Quartet feels like a good old-fashioned free jazz album, in the best sense. Start to finish it is imbued with that 60s viscerality, creative and raw, moving ever-forwards with driving force. The improvisations are fresh, the group cohesion strong, and the identity sure. The three members of the group are free jazz veterans – Darin Gray on bass, Janne Tuomi on drums, and Alan Wilkinson on alto sax, bass clarinet and occasionally vocals – so perhaps it is no surprise that they have produced such a strong debut outing as a trio. But even so, it feels like the second they entered the studio, something must have clicked: this sounds like a group who have been playing together for years.
I must admit that I spent the first few tracks of this album wondering whether I was missing something obvious. Where was the fourth member of this ‘quartet’? The album notes reveal that Jone Takamäki was meant to be joining the trio for the live date and recording but was then unable to, sadly passing away later the same year. Takamäki is still listed as the fourth member, and the album feels like an ode to his boundless creativity and range of expression. Fierce one moment, reflective the next, it is everything Takamäki would have wanted.

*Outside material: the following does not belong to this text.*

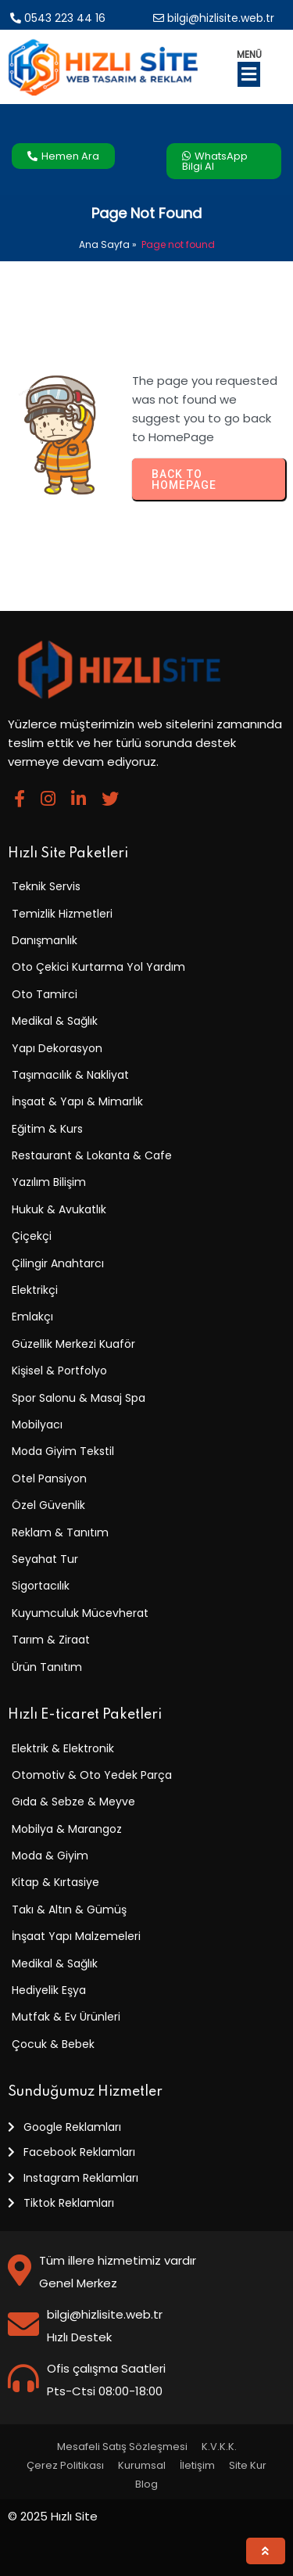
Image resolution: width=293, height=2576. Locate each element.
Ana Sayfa (104, 244)
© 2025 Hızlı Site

The huge variety on this relatively concise recording is its great strength. The first track is powerful, the second meditative, the third sparse (but fierce). Each subsequent track has something that makes it distinctive; the tracks could hardly be more different, and yet it feels completely cohesive as a statement of what this group can do. It is an album that demonstrates faithfulness to the free jazz tradition – even as it stretches it in different directions – and as such feels like an ode to the music itself. Wilkinson is, of course, a force to be reckoned with. There are some incredibly guttural moments of bass clarinet, and the last couple of tracks, when he starts to use his vocals, are the highlight of an already impressive album. But the three musicians together achieve that holy grail of psychic connection where they seem able to turn corners and move the music on with almost simultaneous decision making, and Gray and Tuomi never fail to match Wilkinson’s energy, bringing distinctive .
This record isn’t going to change the world, but I don’t think it can be criticised for that: it was never what it set out to do. It is reminder that originality does not always need to be the bar by which music is judged; instead, as Hatka demonstrate, we are allowed to enjoy it just for being really good.